Available data -
· · · · · · ·
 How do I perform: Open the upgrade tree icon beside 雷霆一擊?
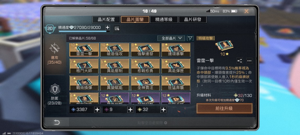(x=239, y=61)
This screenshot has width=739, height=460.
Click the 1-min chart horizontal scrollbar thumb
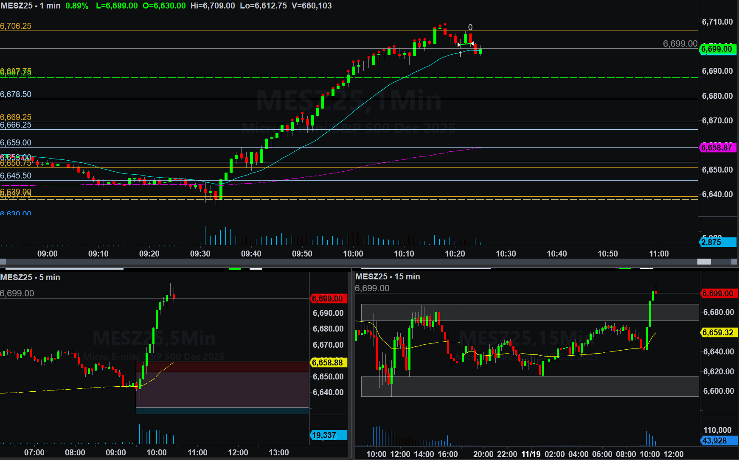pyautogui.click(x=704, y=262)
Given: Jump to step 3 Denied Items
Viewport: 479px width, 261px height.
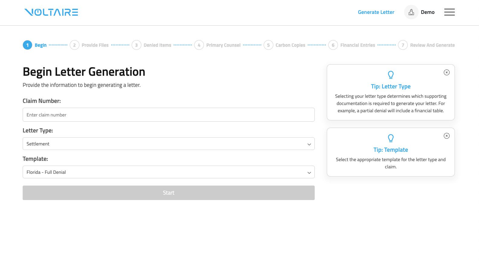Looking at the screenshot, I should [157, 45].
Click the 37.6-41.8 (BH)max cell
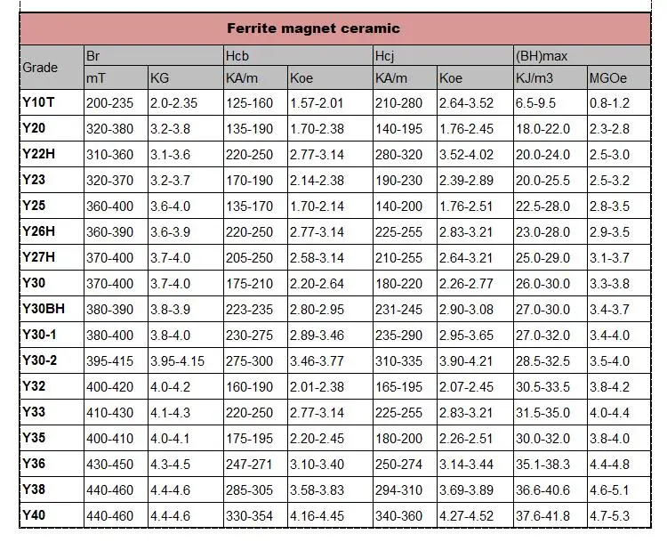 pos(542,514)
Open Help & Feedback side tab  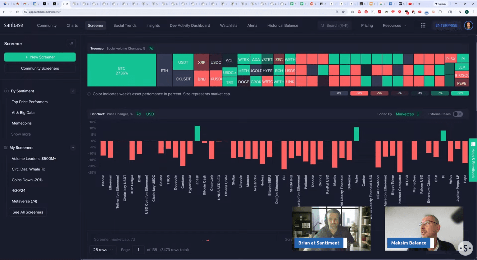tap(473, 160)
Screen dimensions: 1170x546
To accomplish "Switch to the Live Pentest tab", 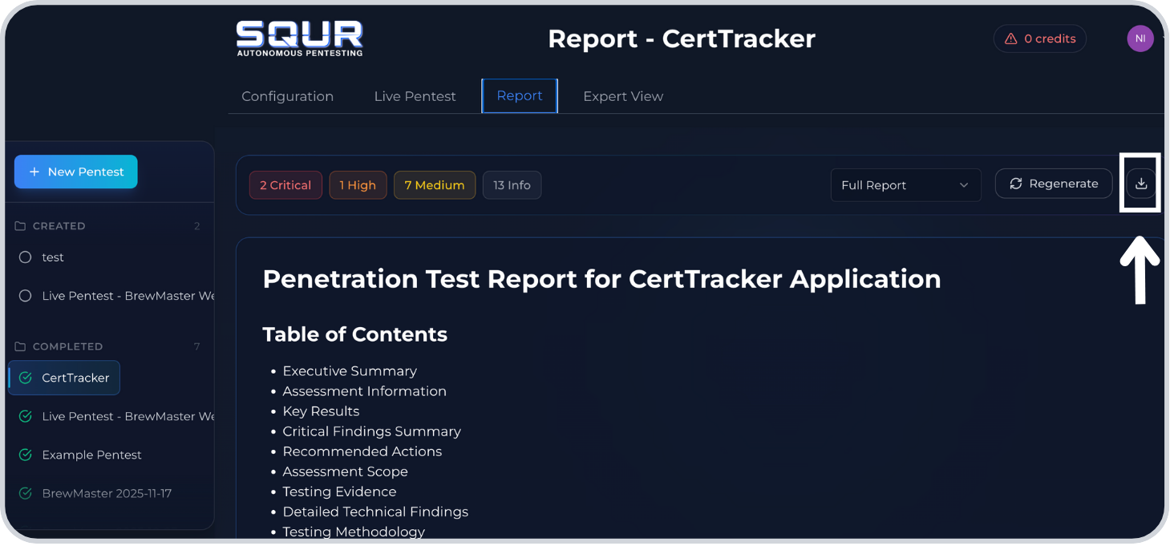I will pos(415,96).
· · · · · · ·
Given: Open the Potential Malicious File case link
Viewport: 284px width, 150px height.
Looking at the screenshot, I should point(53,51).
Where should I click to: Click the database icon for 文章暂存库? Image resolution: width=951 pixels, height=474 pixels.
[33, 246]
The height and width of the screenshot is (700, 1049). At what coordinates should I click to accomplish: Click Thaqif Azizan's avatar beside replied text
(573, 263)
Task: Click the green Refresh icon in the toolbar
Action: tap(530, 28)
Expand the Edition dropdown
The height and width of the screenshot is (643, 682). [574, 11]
· · · · · · ·
For each line above that contains the word "Given", make a copy.

Given: Jump to step 3 Denied Items
Given: Open the Potential Malicious File case link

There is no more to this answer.